Ruth Delaney, General Surgery elective

Hospital, Location: Johns Hopkins University/Sinai Hospital of Baltimore, Baltimore, MD, USA.

Supervisor: Dr. Adrian Barbul, MD. Professor of Surgery, Johns Hopkins University & Surgeon-in-Chief, Sinai Hospital.

Contact person (if different from above): Personnel have changed but either write or make a phonecall to – Medical Education Office, Sinai Hospital of Baltimore, 2401 Belvedere Ave, Baltimore, MD 21215, USA.
Tel: 00-1-410-9720

Main Activities including Practical Aspect: Sub-intern on the General Surgical Service. Rounds never later than 6am. Most of the day in the OR, always scrubbed, I often got to close or even do some of a simple case e.g. appendicectomy. On-call I saw surgical consults first, then presented them to the chief resident & was involved in their subsequent management. I also got involved in management of major traumas on-call, I was often scrubbed for most of the night. Other practical things I got to do as the opportunities arose included endotracheal intubation, inserting central lines & suturing minor stab wounds etc in the ER. Public outpatient clinic once per week, saw patients on my own & then presented them to the attending. Surgical grand rounds at Hopkins once per week.

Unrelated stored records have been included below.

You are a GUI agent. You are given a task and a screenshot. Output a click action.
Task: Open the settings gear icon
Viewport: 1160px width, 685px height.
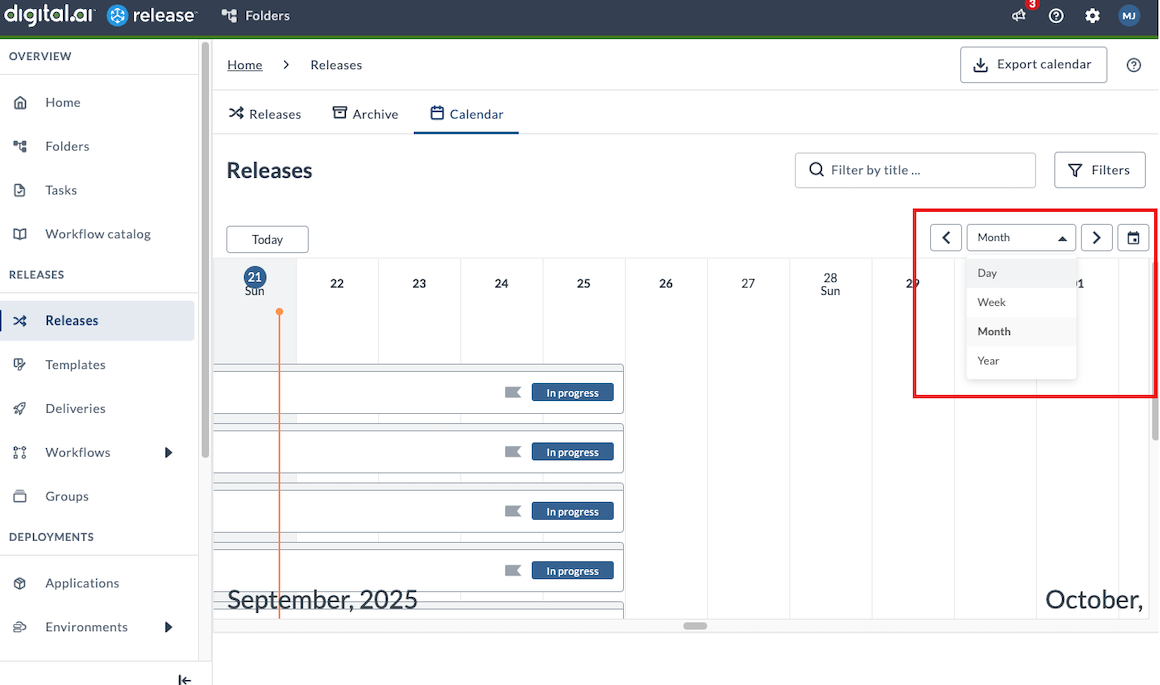pyautogui.click(x=1092, y=16)
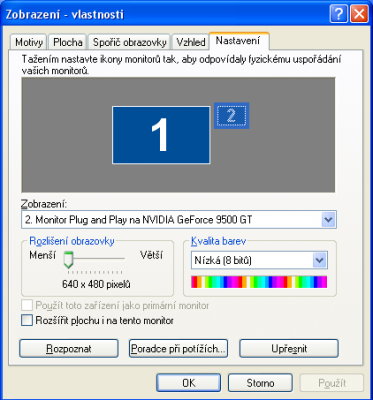373x400 pixels.
Task: Cancel with the Storno button
Action: point(260,383)
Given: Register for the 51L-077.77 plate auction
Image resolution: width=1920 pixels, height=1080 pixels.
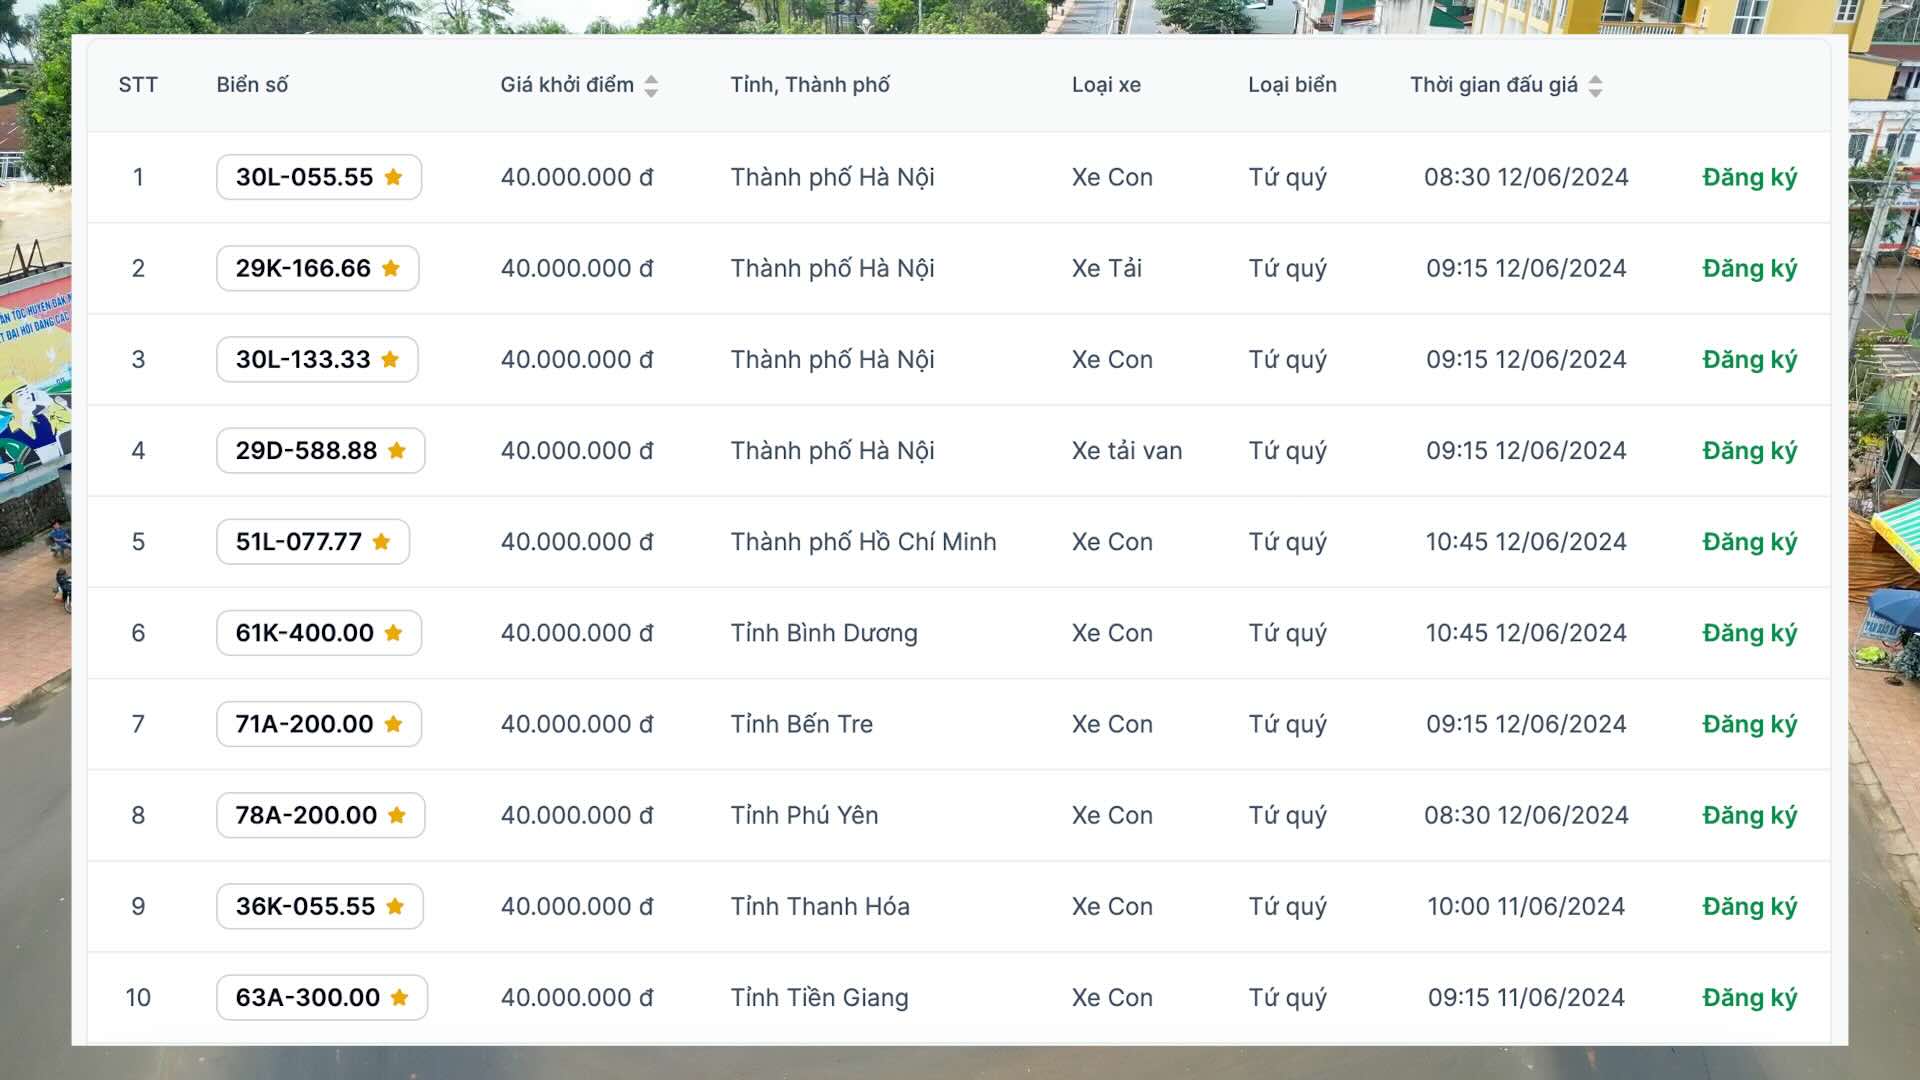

Advantages: Huge amount of practical experience – the American attitude to medical students & how much they are allowed to do is vastly different to the Irish attitude! Exposure to many different areas – GI, hepatobiliary, breast, thyroid, trauma etc. All of the general surgical residents were Hopkins residents & the attendings were Hopkins faculty so the standard of teaching was very high.

Disadvantages: Early mornings! The adjustment to the American system & ways of doing things takes a few days, but give yourself time. There is a big difference between what is expected of you as a student in Ireland & what is expected of you in America – learn to be more forward with your superiors in asking questions etc. & learn to be more independent & confident about doing things on the ward/in the OR/in the ER.

Life outside the Hospital: Make friends with somebody who knows Baltimore as parts of it are dangerous, but parts of it are nice – the problem is that it’s not always clear where is safe! Inner Harbor is a great place to hang out. Lots of good places to eat. Boordy Vineyard outside Baltimore is a good place to spend Saturday/Sunday. Washington DC is close enough for a day-trip.

Most Memorable Moment(s): Seeing my first gunshot wound (the first of many). Putting in my first central line & being absolutely terrified. Asking a 13-year-old at clinic what happened to him & getting the answer “I got shot. They was tryin to kill me”. Going to DC for a “day-trip” with a classmate who shall remain nameless & not making it back until the following day.

Would you recommend this elective to others? Yes

Tips & How to Organize this Rotation: Hospital website is www.lifebridgehealth.org. Go to Graduate Medical Education link & search for “elective” to see the options. There was doubt as to whether Hopkins would continue to supply surgical residents to Sinai beyond 2005, so it would be worth checking whether Sinai still offers the back-door way into a Hopkins rotation (Hopkins does not officially take students from medical schools outside the US or Canada). In terms of organizing the rotation, contact the Medical Education Office. Rotation costs nothing & is relatively easy to set up.